This article attempts to collect together notes on the likely pitfalls of older installations, and give tips for how to live with and improve them.

How old?

How do you tell the age of an installation? The Dating Old Electrics page should give you some clues.

General notes on old circuits

Common problems include:

  • Lack of RCD protection, greatly elevating the risk of injury from electric shocks.
  • Substandard or missing Euipotential Bonding
  • Undersized protective conductors in circuits that can result in slow clearing of faults (or even failure to clear in some cases). (on very old installations, proper earthing may not be complete or present at all)
  • Badly perished rubber insulation creating a high risk of insulation failure.
  • Light switches that can sit in mid position, and if luck deserts you, sit in an almost on position and arc. This either burns the switch out or causes a fire.
  • Dirt buildup at connection points. This can cause [[Electrical_Circuit_Faults|circuit faults], insulation breakdown, and fire & shock risk.
  • Poor connections.

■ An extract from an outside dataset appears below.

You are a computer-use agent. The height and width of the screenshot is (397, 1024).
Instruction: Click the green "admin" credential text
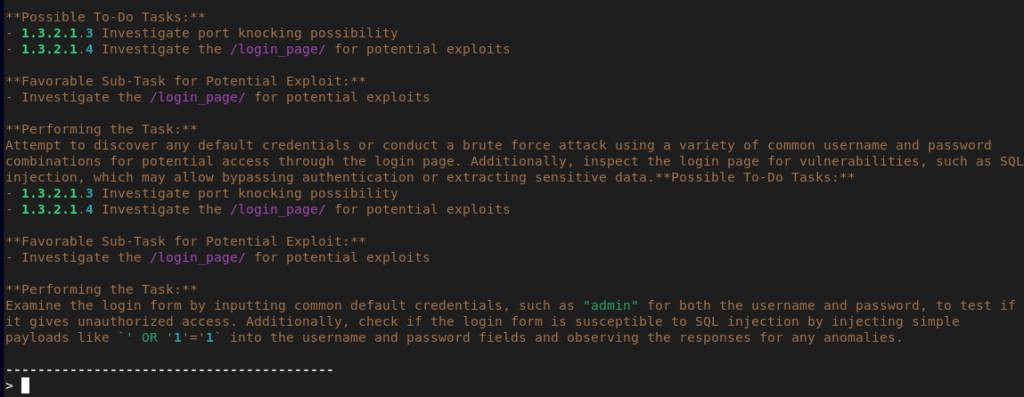click(x=610, y=306)
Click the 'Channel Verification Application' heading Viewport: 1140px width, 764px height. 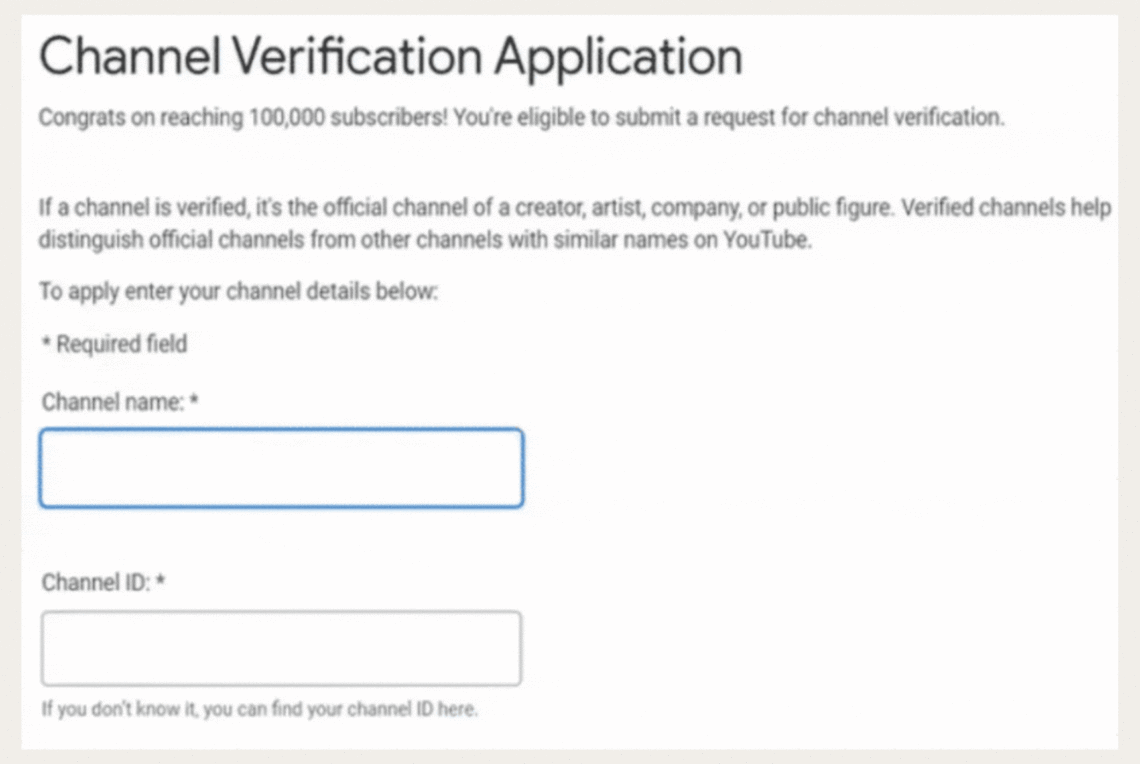pos(390,57)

Connections can deteriorate due to decades of thermal cycling, wire corrosion, or less than ideal design & construction of historic fittings.
  • Flammable wiring enclosures, such as wooden pattresses behind light switches and sockets.
  • Light switch covers that undo easily by hand, a danger primarily to children.

Missing features and their effects

Item Significance
RCD Protection A functional and regularly tested RCD will massively reduce the likelihood of being injured by an electrical shock. Modern installations will usually protect all circuits with several RCDs.
Equipotential Bonding Equipotential bonding is used to limit the voltage that one is able to indirectly come into contact with during fault conditions. It is of particular importance in areas where people are particularly vulnerable to electrical shock injury, such as bath and shower rooms. Bonding also helps mitigate the risks of conductive parts of a house's structure (such as its pipework) from projecting the effects of a fault from one room into another. Lastly, bonding will help minimise the risk that a fault in the earth connection itself supplied to the property does not manifest as a dangerous situation in the property itself.
Adequate circuit separation and discrimination Lack of adequately separated circuits, may mean that faults cause more inconvenience and consequential risks (e.g. trips and falls in the dark) than they would with a modern installation. For example and old installation may only have one lighting circuit, and hence a blown fuse will mean no lights anywhere.
Adequate power and lighting points Older installs rarely have enough power sockets for modern patterns of use. They also encourage multiple extensions of existing circuits (with varying degrees of workmanship and design care).
Modern MCBs Modern MCBs offer simpler detection and resetting of tripped circuits. They are also not open to abuse in the way that re-wireable fuses are (you can't "repair" a circuit that is repeatedly tripping due to a fault with tinfoil!) Notw however that MCBs can also introduce new problems, since they are more sensitive to short term overloads, which can result on nuisance trips when tungsten filament lamps fail.
Expansion Capacity Often old fuse boxes will have no spare ways. This makes adding new circuit in a sensible and well partitioned way more difficult and expensive.